Consigne:
Extrayez de la discussion sur le roman A(ni)mal, sans rien modifier, tout ce qui va de « Cela faisait un moment que Liraloin » jusqu'à « discussion pleine d’émotions. ».

Extrait fourni:
Cela faisait un moment que Liraloin et Lucie avaient envie de lire A(ni)mal sans trouver l’occasion de sauter le pas. Elles ont donc décidé d’en faire une lecture commune. Cette lecture les a bouleversées, en voici la discussion pleine d’émotions.

A(ni)mal, Cécile Alix, Slalom, 2022.

Liraloin : Lucie, c’est toi qui m’a conseillé ce titre (qui est plus que d’actualité, vu les évènements !). Je t’en remercie. Pourquoi ce roman plutôt qu’un autre titre de cette autrice? 

Lucie : Cela faisait un moment que je tournais autour, sans vraiment savoir quel était le sujet. Il revient souvent sur Babelio, la couverture est colorée, bref, je te l’ai proposé sans vraiment savoir dans quoi on allait s’embarquer. Merci de m’avoir suivie d’ailleurs !
Je me demandais si de ton côté tu savais à quoi t’attendre ?

Liraloin : Ce livre faisait partie de mes envies depuis un petit moment et comme d’habitude j’étais happée vers d’autres lectures ; lorsque tu m’as expliqué que Cécile Alix était d’accord pour une interview j’ai accéléré le rythme ! 
Il me semble que tout comme Annelise Heurtier, Cécile Alix s’inspire des maux de notre société. Est-ce que finalement après coup, le sujet t’as donné envie de le lire? 

Lucie : Vraiment, je n’ai pas su de quoi parlait ce roman jusqu’aux premières pages, où le sujet devient rapidement évident. Je ne savais pas trop quoi penser de cette couverture, je n’avais pas lu le résumé… Je ne savais pas trop où je mettais les pieds. Enfin, je venais de lire Guerrière de Cécile Alix, et j’ai vite compris que je me trouvais dans une thématique au long cours (les violences de la société qui se répercutent sur les enfants). Il me semble que ces deux romans se répondent sur de nombreux points !

Données affichées:
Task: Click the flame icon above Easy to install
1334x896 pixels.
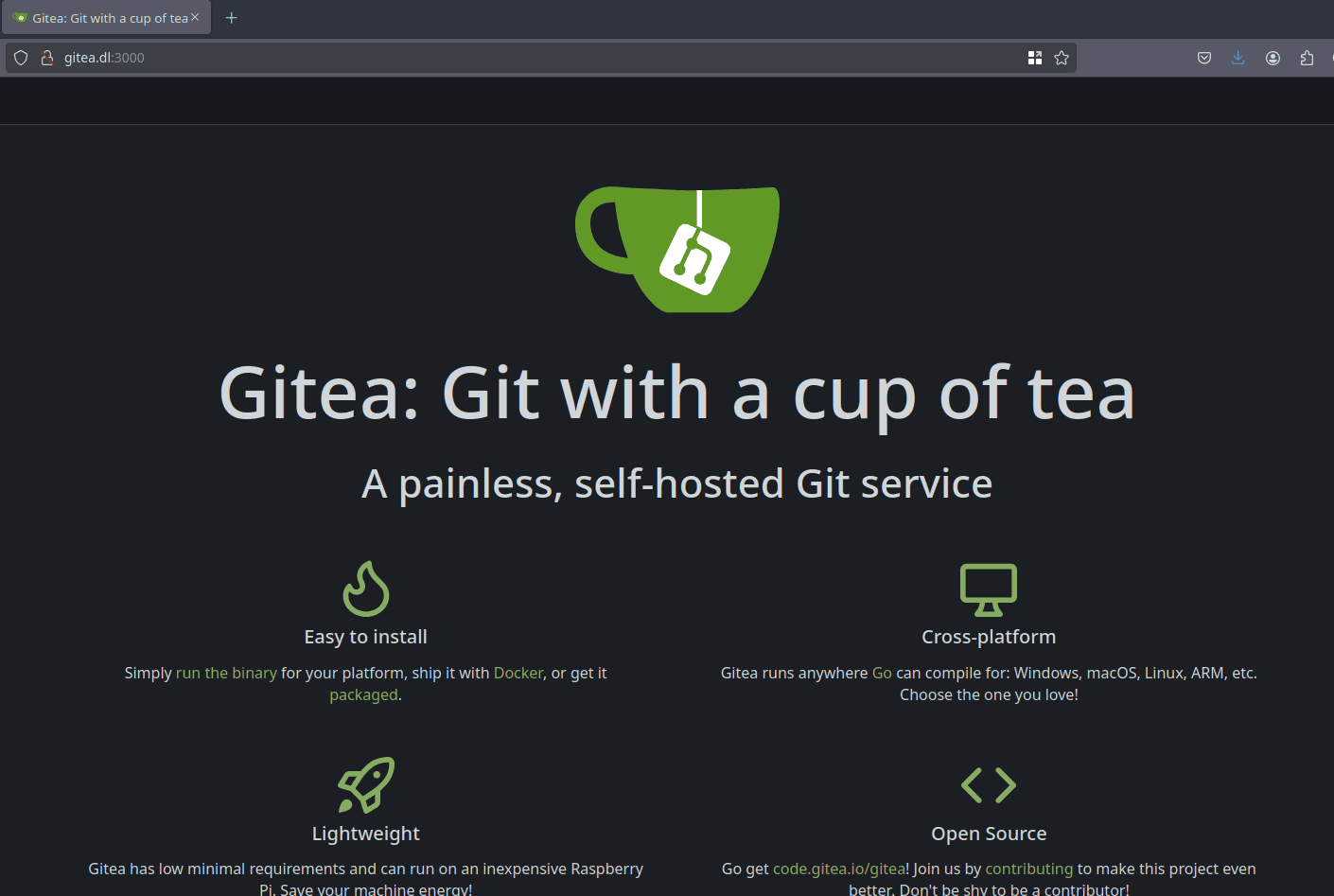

Résultat attendu:
Cela faisait un moment que Liraloin et Lucie avaient envie de lire A(ni)mal sans trouver l’occasion de sauter le pas. Elles ont donc décidé d’en faire une lecture commune. Cette lecture les a bouleversées, en voici la discussion pleine d’émotions.